David Sirota points to an important news story in today's Pensacola News Journal -- from the most "Southern" part of Florida (in terms of political culture, not geography).
While the Washington pundits still chatter about how anti-war protests are an affront to the troops -- and use "support the troops" as short-hand for "support the war" -- the fact is that military folks don't see it that way:
If there's growing sentiment against the war in Iraq, many area veterans of the fight aren't taking it personally.
Vets see the opposition as a protest against policy, not them or their service.
"I have run into people who don't support the president's views on Iraq or our objectives, but I haven't run into a single person who said (he or she) doesn't support the troops," said Jason Crawford, a Purple Heart recipient who was shot in the face by opposition forces in December 2003 while in Iraq. "I think our society learned from Vietnam that it's not the men and women who sacrifice their lives and signed on the dotted lines who make up the plans and objectives. I think pretty much everyone supports the troops."
It's not just veterans:
"They might not agree with (the war)," said Marine Corps Sgt. Ryan Bentele, 29, who returned from Iraq in May. "But they show us respect."
The story also makes the predictable comparisons to Vietnam, including this passage:
Army Reserves Lt. Col. Alice Bell, 46, who spent 10 months in Kuwait in support of the Iraq invasion, said she has heard nothing but praise since returning home.
"It's not like in Vietnam, when they spat on troops coming back," she said. "Some people don't agree with the mission itself. But even if they're against the war effort, they're for the troops. They realize we're doing what we have to do, what we've been ordered to do, whether we agree with it or not."

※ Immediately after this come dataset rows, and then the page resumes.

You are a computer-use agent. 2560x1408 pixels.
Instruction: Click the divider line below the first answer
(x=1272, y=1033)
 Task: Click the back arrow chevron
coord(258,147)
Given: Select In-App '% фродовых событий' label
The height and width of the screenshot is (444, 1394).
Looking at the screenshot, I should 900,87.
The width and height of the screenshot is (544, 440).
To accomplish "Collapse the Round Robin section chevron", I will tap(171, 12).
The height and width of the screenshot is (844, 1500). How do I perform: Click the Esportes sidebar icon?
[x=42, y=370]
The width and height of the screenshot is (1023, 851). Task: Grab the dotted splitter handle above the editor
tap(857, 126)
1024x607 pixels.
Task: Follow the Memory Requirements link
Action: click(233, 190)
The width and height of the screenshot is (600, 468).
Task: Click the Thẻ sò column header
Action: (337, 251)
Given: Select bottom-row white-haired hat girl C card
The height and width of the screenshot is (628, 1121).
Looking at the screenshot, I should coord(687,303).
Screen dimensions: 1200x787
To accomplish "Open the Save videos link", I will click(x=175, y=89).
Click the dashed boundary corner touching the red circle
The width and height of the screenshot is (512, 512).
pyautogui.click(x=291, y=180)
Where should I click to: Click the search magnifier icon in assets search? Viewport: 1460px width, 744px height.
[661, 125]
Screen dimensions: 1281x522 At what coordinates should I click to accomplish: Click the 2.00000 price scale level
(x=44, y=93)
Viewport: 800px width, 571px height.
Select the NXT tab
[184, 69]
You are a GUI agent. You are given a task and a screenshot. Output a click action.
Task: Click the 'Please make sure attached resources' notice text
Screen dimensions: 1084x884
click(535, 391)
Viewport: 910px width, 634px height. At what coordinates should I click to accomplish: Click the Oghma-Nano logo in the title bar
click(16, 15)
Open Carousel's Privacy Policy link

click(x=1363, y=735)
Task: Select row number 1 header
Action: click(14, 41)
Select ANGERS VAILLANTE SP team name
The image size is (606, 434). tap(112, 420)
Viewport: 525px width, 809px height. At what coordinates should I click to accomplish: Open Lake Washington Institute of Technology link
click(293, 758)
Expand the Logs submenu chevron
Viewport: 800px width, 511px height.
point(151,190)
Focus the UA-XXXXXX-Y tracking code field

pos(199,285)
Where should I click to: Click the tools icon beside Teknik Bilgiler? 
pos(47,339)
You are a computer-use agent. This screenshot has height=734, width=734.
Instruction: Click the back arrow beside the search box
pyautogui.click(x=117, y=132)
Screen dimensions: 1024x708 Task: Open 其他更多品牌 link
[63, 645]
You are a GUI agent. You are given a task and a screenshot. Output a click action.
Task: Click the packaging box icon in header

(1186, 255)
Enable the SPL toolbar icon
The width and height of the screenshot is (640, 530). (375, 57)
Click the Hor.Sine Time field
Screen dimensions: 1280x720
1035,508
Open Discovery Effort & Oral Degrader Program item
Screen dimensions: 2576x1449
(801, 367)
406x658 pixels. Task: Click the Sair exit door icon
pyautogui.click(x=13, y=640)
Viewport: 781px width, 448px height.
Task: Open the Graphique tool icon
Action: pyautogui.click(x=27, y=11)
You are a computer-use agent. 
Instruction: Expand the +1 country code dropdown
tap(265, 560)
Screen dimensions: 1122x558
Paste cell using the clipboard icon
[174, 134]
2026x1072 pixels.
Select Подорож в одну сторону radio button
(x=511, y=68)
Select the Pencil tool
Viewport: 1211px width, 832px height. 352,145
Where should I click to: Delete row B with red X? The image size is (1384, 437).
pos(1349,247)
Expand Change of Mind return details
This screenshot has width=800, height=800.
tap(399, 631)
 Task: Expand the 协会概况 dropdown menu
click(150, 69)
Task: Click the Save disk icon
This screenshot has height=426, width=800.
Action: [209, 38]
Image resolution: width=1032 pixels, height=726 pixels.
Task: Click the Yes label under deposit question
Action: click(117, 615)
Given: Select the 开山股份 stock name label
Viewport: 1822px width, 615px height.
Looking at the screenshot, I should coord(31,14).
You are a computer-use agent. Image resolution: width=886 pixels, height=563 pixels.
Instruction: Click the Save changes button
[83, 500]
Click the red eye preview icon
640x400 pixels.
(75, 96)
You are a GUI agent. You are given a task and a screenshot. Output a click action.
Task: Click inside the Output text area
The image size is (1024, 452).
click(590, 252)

I appreciate the overall sentiment, although it's always important to debunk the myth of the spat-upon Vietnam soldier. It's a lie that sadly still has legs, despite the evidence:
In 1995 sociologist Thomas Beamish and his colleagues analyzed all peace movement-related stories from 1965 - 1971 in the NY Times, LA Times, and SF Chronicle (495 stories). They found no instance of any spitting on returned troops by peace movement members, nor any taunting. Indeed, they found few examples of negative demonstrations involving returning troops of any kind, or even of simple disapproval of returning soldiers. Three years later, sociologist Jerry Lembcke conducted a similarly exhaustive study for his book, The Spitting Image, with like results. He discovered war protesters being spat upon by war supporters, and hostile acts toward Vietnam veterans by conservative, pro-war groups like the VFW, but no taunting or spitting on returned veterans by peace movement members. Returned veterans and in-service GIs were welcomed in the peace movement, and many assumed leadership roles. Yet the myth endures.
Chalk another one up for the right-wing spin machine. But in 2005 with Iraq, it's not working. When will the rest of the media catch on?